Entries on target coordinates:
======

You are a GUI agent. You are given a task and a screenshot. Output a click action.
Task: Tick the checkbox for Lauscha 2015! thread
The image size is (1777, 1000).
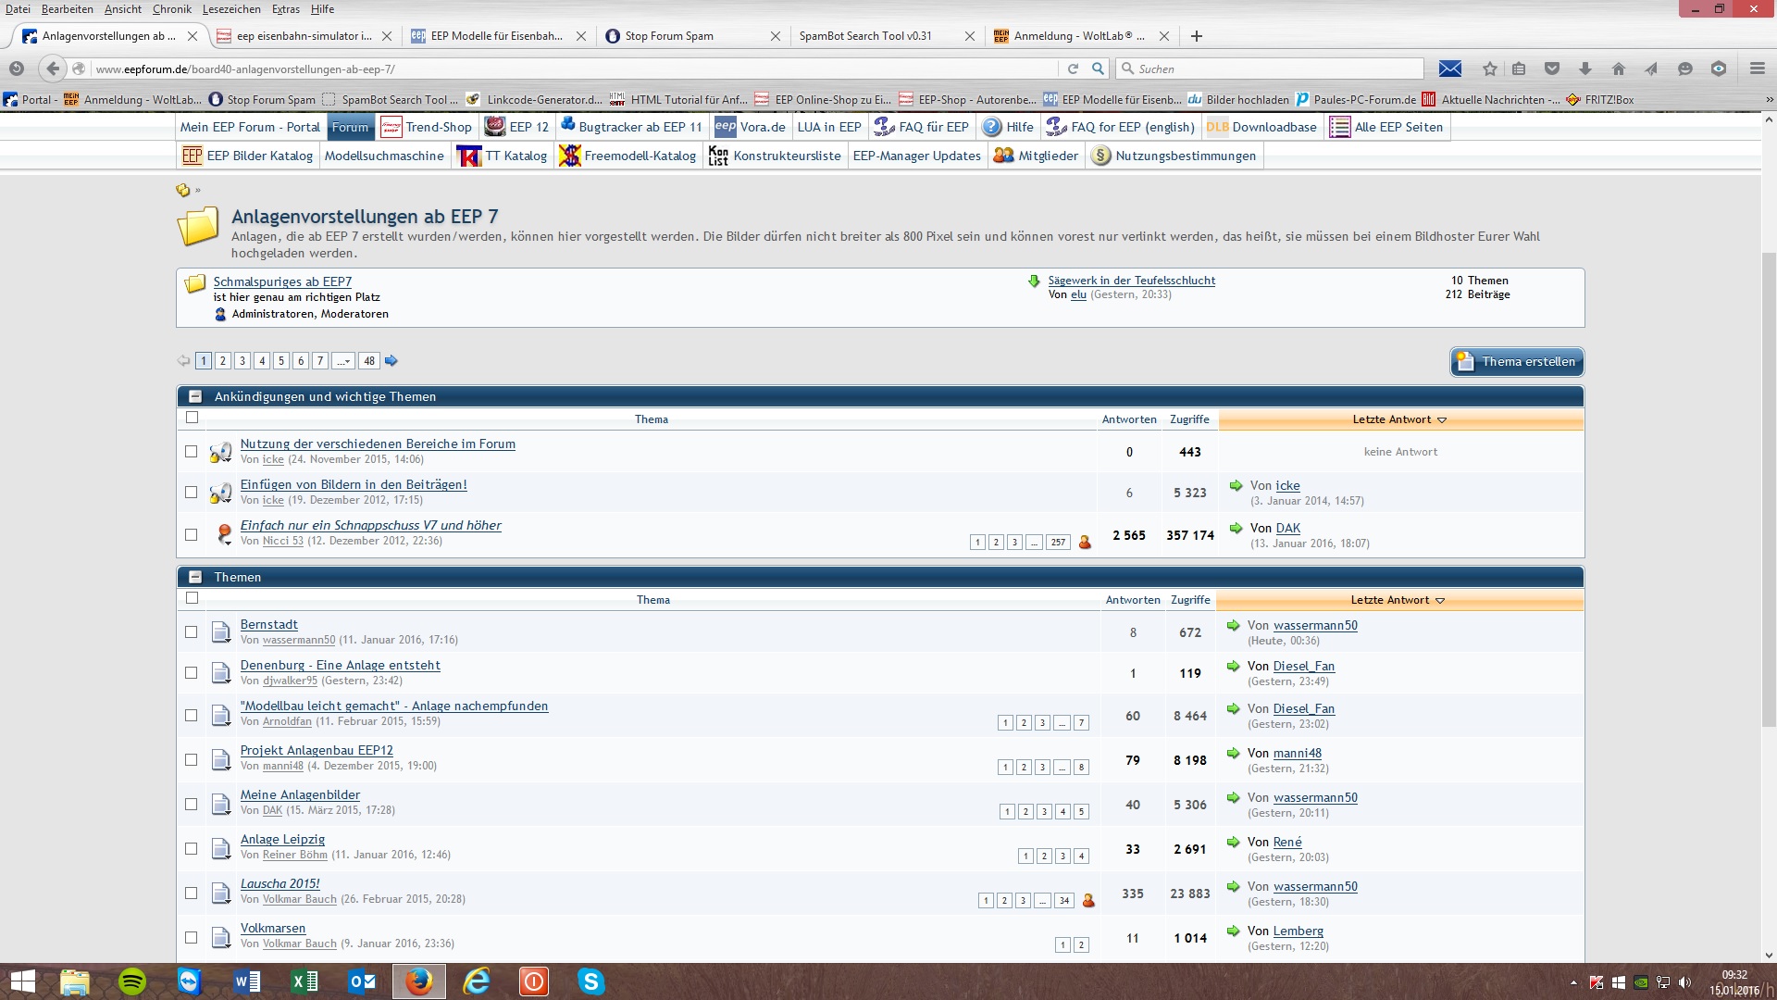192,894
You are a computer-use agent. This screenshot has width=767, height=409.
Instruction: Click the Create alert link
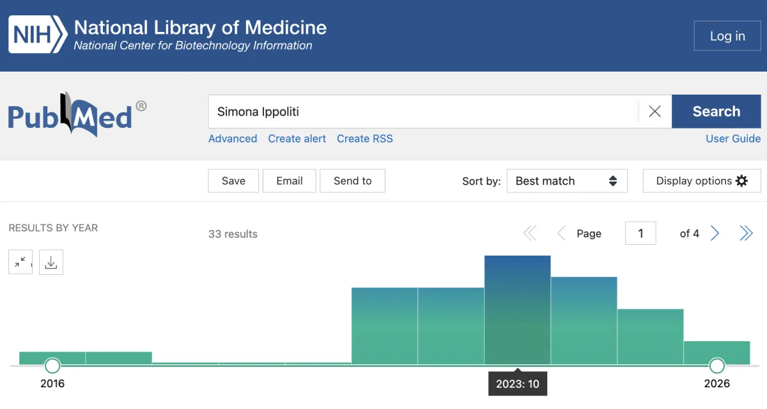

======

Can you render the rows from the line containing "You are a computer-use" through the end of the rows, inclusive, as a JSON list of strings with one string per line? Skip any blank lines and omit the pictures.

[
  "You are a computer-use agent. This screenshot has width=767, height=409.",
  "Instruction: Click the Create alert link"
]